Bliskie spotkanie z Cristiano Ronaldo może przyprawić o ogromne emocje. Przekonał się o tym pewien dziennikarz z Wietnamu. Tę sytuację na własne oczy widział Michał Pol, o czym opowiedział w “Mocy Futbolu”.
– Kiedyś zobaczyłem ludzką twarz Cristiano Ronaldo z bardzo bliska. Będąc jeszcze w “Przeglądzie Sportowym” redaktorem naczelnym, poleciałem do Madrytu na wywiad z CR7. Załatwione to było w ramach współpracy z linią Emirates; on był jej twarzą przed mundialem w Brazylii. Nie było to spotkanie jeden na jeden, a przy stoliku z piątką dziennikarzy.

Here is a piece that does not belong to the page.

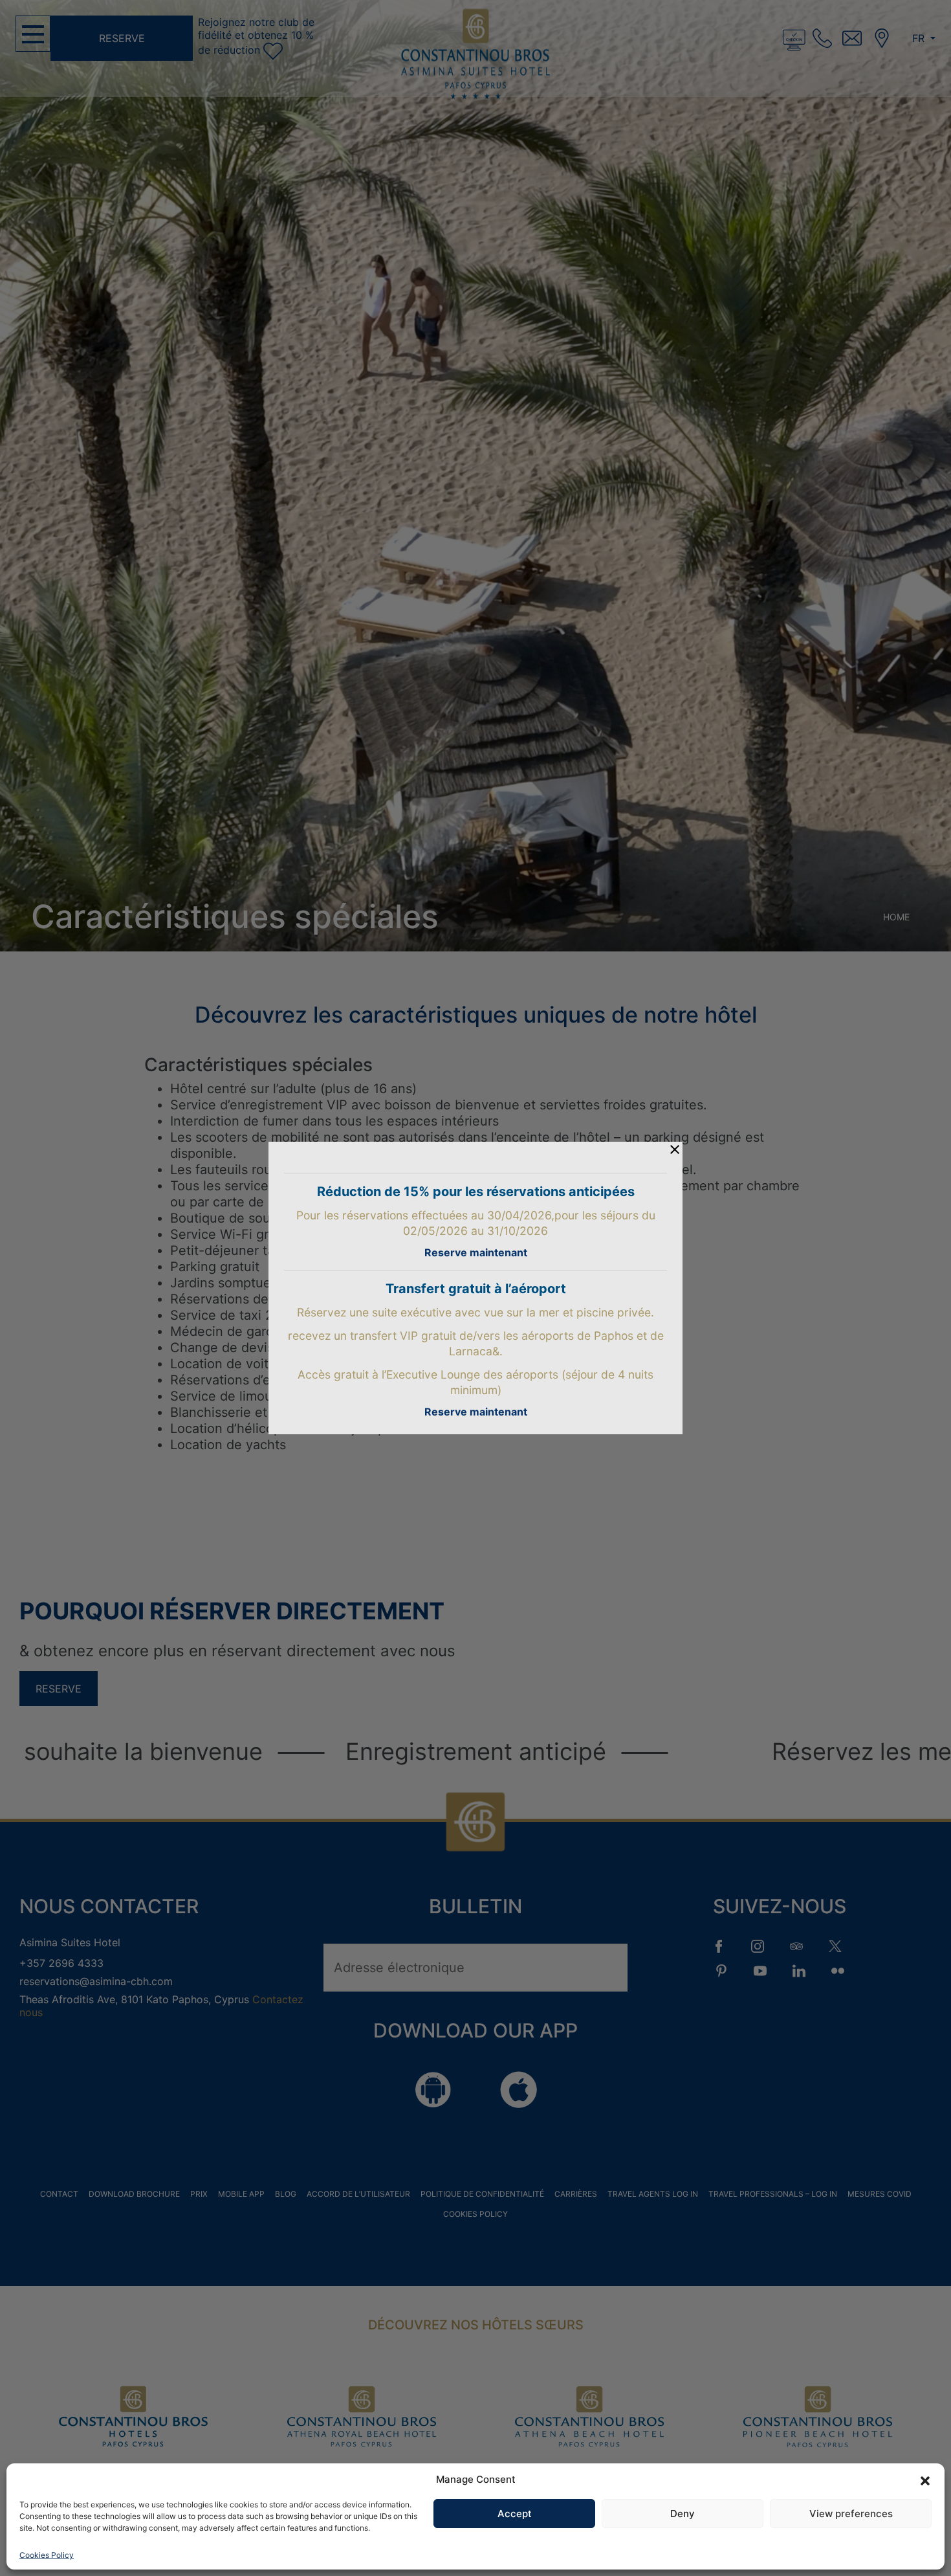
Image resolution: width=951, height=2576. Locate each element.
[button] (925, 2479)
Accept (514, 2513)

Wieczór wcześniej zjedliśmy kolację w gronie wszystkich zaproszonych dziennikarzy. Wśród nich był jeden z Wietnamu, który świetnie mówił po angielsku; opowiadał o współczesnym Wietnamie. A kiedy usiedliśmy przy stole i przyszedł Ronaldo, przybijając każdemu piątkę, ten gość wpadł w dygot. Zaczął bełkotać. Byliśmy przerażeni. Postawił swój magnetofon (był radiowcem) i nie był w stanie zadać pytania, zaczął się trząść. Ronaldo podszedł do niego, objął go, powiedział: “spokojnie, take your time, wrócimy do ciebie z pytaniami, jak ty się uspokoisz”.
Przeszła pierwsza seria pytań, a on dalej się nie uspokoił, to było straszne. Po 15 minutach, gdy agent pokazał, że to koniec, Cristiano powiedział: “Zaraz, a on wróci do Wietnamu z niczym?”. Wziął jego mikrofon i powiedział: “Czekaj, to ja dla moich kibiców w Wietnamie coś nagram”. Włączył mikrofon i powiedział: “Cześć, tu Cristiano Ronaldo, pozdrawiam moich fanów w Wietnamie, bardzo chętnie bym tam przyjechał”. Zrobił to, by ten gość nie wrócił do kraju z niczym – wspomina Pol.